Plasma Membrane Ca²⁺-ATPase Overexpression Depletes Both Mitochondrial and Endoplasmic Reticulum Ca²⁺ Stores and Triggers Apoptosis in Insulin-secreting BRIN-BD11 Cells*

Abstract

Ca²⁺ may trigger apoptosis in β-cells. Hence, the control of intracellular Ca²⁺ may represent a potential approach to prevent β-cell apoptosis in diabetes. Our objective was to investigate the effect and mechanism of action of plasma membrane Ca²⁺-ATPase (PMCA) overexpression on Ca²⁺-regulated apoptosis in clonal β-cells. Clonal β-cells (BRIN-BD11) were examined for the effect of PMCA overexpression on cytosolic and mitochondrial [Ca²⁺] using a combination of aequorins with different Ca²⁺ affinities and on the ER and mitochondrial pathways of apoptosis. β-cell stimulation generated microdomains of high [Ca²⁺] in the cytosol and subcellular heterogeneities in [Ca²⁺] among mitochondria. Overexpression of PMCA decreased [Ca²⁺] in the cytosol, the ER, and the mitochondria and activated the IRE1α-XBP1s but inhibited the PRKR-like ER kinase-eIF2α and the ATF6-BiP pathways of the ER-unfolded protein response. Increased Bax/Bcl-2 expression ratio was observed in PMCA overexpressing β-cells.

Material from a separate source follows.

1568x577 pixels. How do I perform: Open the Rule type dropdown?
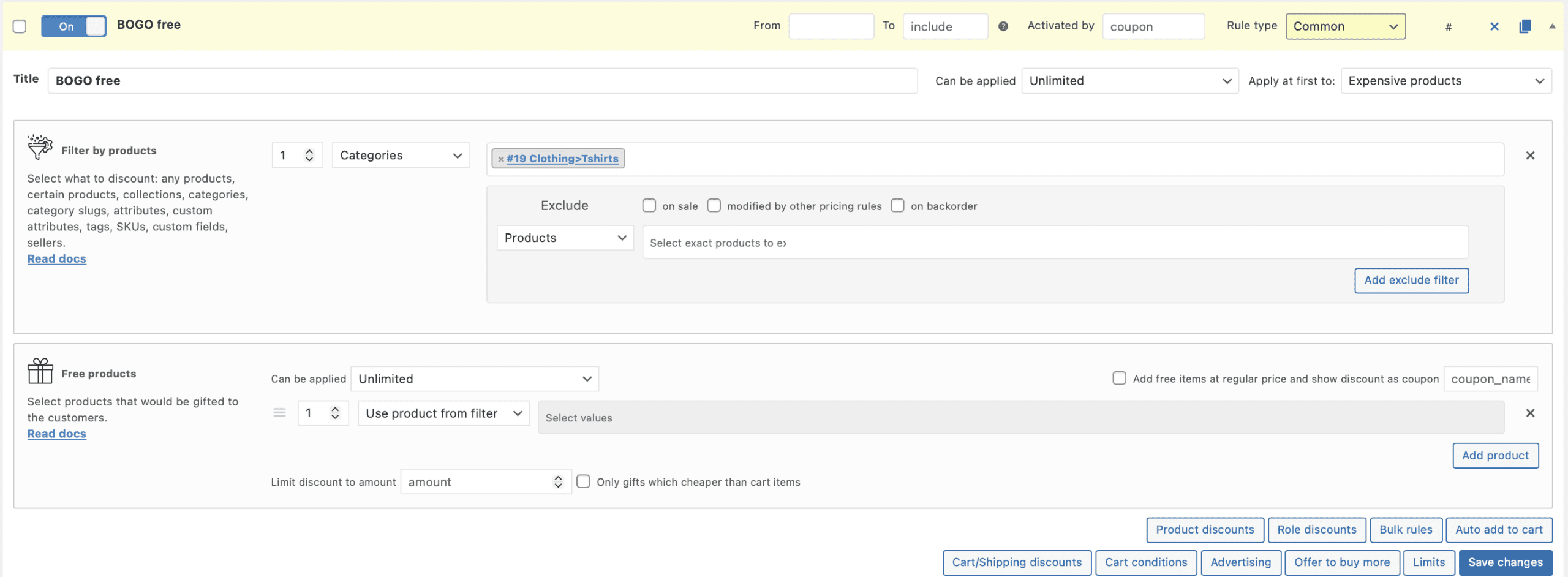point(1345,26)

This was followed by Bax translocation to the mitochondria with subsequent cytochrome c release, opening of the permeability transition pore, and apoptosis. In conclusion, clonal β-cell stimulation generates microdomains of high [Ca²⁺] in the cytosol and subcellular heterogeneities in [Ca²⁺] among mitochondria. PMCA overexpression depletes intracellular [Ca²⁺] stores and, despite a decrease in mitochondrial [Ca²⁺], induces apoptosis through the mitochondrial pathway. These data open the way to new strategies to control cellular Ca²⁺ homeostasis that could decrease β-cell apoptosis in diabetes.